§ **Given exercise**
List the entries below as a numbered list, from the line with "Screen dimensions: 866x520" up to and including the line with "[x=275, y=22]", skipping any blank lines.

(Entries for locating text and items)
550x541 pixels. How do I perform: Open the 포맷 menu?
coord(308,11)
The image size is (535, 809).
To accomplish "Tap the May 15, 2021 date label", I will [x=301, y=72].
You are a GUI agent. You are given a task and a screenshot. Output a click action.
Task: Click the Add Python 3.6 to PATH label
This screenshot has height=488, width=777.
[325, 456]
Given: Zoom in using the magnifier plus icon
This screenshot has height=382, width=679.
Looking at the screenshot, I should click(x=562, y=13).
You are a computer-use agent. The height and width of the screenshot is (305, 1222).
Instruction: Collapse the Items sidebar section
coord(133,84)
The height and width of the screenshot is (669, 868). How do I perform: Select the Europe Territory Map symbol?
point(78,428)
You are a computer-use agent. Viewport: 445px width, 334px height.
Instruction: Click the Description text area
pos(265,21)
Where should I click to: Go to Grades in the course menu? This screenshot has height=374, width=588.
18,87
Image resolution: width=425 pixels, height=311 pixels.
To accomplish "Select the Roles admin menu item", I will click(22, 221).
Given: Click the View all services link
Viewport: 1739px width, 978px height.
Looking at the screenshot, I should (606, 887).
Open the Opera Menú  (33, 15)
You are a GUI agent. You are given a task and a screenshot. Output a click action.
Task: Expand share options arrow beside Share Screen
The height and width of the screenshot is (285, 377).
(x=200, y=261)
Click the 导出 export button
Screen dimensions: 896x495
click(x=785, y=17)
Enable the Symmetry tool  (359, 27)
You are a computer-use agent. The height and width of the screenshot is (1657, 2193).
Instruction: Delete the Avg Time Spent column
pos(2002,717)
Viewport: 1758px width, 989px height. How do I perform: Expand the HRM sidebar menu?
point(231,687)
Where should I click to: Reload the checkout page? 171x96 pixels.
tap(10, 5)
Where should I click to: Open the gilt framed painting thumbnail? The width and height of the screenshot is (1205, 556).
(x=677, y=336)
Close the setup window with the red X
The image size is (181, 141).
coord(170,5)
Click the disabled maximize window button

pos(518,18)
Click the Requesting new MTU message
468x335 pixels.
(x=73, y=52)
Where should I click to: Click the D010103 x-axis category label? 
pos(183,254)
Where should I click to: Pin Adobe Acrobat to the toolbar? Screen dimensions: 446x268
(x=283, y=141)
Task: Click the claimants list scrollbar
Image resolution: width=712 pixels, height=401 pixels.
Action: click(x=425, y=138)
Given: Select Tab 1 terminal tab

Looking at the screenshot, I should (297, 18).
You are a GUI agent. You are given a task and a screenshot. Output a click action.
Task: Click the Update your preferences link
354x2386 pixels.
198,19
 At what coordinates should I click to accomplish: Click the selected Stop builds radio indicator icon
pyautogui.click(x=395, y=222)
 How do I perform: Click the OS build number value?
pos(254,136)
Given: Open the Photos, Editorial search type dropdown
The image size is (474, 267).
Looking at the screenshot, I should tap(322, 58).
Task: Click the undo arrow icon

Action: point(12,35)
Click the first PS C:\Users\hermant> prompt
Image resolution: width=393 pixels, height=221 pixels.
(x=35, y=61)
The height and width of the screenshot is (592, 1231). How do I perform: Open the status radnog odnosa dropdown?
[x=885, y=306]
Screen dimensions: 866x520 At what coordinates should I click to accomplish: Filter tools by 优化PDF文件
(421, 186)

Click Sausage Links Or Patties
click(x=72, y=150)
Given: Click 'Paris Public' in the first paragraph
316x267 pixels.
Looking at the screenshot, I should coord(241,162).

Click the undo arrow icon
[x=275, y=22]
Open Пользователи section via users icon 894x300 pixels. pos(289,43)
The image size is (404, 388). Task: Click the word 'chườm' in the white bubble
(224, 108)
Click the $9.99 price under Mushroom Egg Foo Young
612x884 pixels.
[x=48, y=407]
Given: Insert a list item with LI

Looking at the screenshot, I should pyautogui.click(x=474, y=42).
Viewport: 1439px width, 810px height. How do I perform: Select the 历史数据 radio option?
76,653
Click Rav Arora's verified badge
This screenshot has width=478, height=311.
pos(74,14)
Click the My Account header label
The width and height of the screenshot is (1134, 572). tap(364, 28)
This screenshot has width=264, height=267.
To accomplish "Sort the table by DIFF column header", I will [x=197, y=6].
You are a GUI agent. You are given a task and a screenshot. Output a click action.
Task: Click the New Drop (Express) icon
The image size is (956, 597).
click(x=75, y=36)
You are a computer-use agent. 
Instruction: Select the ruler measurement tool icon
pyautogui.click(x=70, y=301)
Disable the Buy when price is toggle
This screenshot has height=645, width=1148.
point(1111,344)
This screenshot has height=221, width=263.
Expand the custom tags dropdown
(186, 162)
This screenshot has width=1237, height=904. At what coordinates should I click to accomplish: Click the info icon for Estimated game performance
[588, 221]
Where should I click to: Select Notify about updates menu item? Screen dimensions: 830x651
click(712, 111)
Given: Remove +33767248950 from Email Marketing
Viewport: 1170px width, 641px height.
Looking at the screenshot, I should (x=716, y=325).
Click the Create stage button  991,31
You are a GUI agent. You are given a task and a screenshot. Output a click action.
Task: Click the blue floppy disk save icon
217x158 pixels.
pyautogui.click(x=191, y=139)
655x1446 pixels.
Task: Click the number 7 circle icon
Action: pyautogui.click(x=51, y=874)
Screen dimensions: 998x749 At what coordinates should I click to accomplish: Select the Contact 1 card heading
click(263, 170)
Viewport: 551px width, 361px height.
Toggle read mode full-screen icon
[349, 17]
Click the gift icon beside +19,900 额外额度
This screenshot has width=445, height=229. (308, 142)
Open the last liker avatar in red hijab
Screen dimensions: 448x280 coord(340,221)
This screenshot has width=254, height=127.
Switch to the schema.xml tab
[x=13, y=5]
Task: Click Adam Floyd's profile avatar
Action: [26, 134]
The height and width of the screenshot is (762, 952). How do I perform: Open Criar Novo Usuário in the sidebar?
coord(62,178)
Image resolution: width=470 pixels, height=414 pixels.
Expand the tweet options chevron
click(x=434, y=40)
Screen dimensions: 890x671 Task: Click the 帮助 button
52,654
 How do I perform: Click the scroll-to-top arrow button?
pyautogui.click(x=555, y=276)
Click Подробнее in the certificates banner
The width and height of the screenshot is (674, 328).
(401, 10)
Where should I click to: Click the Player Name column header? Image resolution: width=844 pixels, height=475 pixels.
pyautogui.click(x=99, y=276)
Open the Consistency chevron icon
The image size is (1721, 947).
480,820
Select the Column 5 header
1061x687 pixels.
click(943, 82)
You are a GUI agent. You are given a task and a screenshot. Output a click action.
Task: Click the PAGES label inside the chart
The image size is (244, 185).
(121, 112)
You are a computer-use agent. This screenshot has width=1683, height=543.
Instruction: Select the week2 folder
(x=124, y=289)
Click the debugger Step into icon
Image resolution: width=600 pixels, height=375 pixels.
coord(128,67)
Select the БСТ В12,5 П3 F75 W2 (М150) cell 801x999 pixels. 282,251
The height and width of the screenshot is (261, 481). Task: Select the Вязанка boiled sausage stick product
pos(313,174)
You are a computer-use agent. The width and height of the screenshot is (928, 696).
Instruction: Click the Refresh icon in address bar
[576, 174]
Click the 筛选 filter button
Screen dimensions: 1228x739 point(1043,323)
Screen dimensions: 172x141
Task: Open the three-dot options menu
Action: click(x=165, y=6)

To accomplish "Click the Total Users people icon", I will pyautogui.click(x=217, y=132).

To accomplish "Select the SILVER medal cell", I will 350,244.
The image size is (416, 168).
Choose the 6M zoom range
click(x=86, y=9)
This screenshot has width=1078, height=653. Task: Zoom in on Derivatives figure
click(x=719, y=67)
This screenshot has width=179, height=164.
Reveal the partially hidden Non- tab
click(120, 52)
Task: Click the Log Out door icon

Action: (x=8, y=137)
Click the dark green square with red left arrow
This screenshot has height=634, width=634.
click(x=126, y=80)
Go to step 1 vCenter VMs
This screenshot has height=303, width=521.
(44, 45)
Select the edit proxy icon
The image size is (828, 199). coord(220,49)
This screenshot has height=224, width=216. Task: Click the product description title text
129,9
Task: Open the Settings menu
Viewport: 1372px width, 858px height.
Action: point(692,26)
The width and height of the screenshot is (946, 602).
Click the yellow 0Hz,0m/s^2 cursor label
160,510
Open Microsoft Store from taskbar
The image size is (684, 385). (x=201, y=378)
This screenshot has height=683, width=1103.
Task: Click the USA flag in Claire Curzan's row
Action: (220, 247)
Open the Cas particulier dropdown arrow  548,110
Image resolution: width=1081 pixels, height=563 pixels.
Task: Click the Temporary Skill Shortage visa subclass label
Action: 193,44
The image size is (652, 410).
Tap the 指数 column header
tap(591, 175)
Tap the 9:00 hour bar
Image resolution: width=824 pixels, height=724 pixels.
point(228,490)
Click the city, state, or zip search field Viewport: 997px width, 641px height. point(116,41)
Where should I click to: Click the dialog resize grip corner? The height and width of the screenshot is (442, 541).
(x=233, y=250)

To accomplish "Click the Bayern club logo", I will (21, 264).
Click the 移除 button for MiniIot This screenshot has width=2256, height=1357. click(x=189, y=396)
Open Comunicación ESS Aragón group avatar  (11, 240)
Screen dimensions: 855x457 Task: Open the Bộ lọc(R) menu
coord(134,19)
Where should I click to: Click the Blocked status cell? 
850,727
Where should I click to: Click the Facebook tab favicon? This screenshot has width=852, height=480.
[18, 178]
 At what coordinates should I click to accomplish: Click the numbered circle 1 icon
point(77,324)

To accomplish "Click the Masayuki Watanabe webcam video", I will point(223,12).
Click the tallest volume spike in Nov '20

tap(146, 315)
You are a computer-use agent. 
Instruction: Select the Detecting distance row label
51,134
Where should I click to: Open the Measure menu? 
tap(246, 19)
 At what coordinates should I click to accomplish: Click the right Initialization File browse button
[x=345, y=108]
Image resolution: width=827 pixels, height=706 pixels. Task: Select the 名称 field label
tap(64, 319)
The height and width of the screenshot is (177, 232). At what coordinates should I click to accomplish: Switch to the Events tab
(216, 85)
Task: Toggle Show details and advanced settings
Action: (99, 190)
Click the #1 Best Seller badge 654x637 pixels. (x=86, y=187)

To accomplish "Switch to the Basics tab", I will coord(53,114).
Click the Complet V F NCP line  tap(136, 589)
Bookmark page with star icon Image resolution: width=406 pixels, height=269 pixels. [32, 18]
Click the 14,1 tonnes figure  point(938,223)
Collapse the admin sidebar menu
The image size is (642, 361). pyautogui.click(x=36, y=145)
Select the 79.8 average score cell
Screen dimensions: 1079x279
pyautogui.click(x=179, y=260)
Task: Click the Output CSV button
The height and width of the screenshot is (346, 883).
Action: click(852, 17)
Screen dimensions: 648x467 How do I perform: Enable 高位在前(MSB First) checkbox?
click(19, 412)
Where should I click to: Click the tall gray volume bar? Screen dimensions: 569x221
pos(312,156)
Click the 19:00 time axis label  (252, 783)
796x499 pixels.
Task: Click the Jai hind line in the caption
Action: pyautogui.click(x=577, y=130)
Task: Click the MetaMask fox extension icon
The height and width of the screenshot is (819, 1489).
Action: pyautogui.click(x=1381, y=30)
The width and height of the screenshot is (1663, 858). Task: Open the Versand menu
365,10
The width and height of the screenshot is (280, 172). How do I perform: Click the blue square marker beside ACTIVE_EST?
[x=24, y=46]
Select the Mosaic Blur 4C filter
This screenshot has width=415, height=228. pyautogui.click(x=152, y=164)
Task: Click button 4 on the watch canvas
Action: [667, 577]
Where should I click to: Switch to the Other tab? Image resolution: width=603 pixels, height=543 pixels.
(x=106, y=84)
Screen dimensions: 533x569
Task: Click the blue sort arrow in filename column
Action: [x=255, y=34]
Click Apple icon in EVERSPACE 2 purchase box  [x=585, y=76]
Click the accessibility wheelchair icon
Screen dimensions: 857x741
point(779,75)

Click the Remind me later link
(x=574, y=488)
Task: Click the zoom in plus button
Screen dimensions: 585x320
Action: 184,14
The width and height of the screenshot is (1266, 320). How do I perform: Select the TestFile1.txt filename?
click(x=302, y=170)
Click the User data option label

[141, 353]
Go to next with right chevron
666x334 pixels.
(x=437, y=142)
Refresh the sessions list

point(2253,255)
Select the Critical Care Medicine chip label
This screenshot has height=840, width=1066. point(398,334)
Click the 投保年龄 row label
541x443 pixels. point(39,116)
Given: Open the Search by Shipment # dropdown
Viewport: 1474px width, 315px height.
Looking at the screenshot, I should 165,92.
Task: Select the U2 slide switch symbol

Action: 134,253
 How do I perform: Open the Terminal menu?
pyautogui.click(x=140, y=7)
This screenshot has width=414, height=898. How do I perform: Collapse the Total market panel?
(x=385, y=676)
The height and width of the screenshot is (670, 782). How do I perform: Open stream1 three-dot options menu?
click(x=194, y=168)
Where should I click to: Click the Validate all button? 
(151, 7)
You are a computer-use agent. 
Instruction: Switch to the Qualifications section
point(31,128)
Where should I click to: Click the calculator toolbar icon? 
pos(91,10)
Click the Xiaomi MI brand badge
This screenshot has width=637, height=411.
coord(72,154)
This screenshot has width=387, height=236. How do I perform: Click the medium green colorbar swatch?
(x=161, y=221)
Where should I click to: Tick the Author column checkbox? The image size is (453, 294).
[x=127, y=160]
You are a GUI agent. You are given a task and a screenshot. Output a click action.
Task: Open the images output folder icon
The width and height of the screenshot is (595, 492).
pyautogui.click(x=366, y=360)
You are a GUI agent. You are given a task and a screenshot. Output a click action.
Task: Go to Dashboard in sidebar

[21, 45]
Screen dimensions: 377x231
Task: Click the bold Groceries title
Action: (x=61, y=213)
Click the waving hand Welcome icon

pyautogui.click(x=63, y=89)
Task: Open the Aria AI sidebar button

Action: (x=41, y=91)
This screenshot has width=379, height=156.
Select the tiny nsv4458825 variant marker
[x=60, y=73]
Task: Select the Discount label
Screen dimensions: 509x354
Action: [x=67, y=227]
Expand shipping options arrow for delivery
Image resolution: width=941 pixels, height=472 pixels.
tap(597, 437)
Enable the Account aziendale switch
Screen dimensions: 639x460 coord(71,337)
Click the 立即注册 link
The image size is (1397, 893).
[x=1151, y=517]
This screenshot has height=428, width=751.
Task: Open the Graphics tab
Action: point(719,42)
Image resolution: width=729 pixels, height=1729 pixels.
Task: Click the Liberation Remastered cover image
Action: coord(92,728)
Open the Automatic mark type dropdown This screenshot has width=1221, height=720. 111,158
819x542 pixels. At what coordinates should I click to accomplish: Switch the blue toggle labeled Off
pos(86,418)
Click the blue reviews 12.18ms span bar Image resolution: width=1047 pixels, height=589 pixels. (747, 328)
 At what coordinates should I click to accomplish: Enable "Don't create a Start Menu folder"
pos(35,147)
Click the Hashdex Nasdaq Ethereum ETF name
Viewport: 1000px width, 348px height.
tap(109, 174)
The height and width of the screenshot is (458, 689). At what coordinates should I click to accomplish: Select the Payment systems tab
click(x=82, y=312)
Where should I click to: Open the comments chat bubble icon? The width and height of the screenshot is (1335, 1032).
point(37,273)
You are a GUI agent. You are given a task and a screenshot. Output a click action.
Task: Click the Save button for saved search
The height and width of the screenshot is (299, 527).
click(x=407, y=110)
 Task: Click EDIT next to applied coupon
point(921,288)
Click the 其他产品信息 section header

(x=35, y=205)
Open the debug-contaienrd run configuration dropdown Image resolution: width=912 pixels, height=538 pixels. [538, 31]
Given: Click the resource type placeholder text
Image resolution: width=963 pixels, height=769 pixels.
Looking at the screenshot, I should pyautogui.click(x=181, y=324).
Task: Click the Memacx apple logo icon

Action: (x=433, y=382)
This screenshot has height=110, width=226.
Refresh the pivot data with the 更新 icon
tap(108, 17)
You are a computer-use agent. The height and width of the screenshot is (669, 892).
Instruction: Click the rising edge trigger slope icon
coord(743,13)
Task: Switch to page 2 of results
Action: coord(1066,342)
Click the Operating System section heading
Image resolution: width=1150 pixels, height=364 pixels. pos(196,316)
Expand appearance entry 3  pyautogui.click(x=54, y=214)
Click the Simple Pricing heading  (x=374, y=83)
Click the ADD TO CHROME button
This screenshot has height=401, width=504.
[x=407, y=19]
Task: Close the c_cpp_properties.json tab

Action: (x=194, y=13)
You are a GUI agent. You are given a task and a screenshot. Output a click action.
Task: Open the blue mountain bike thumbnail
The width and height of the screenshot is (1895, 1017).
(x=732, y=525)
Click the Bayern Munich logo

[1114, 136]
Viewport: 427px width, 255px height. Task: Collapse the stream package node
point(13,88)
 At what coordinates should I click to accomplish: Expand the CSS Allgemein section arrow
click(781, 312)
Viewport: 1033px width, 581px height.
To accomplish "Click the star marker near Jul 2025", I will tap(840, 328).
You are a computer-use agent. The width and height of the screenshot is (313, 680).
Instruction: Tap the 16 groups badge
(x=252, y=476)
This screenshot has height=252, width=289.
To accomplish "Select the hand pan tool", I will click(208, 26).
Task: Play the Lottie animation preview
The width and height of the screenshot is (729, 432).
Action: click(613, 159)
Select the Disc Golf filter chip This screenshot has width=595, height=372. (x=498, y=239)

§ **Output for this task**
1. Screen dimensions: 866x520 At what coordinates should I click to accomplish: Filter tools by 优化PDF文件
2. (421, 186)
3. Click Sausage Links Or Patties
4. click(x=72, y=150)
5. Given: Click 'Paris Public' in the first paragraph
6. 316x267 pixels.
7. Looking at the screenshot, I should coord(241,162).
8. Click the undo arrow icon
9. [x=275, y=22]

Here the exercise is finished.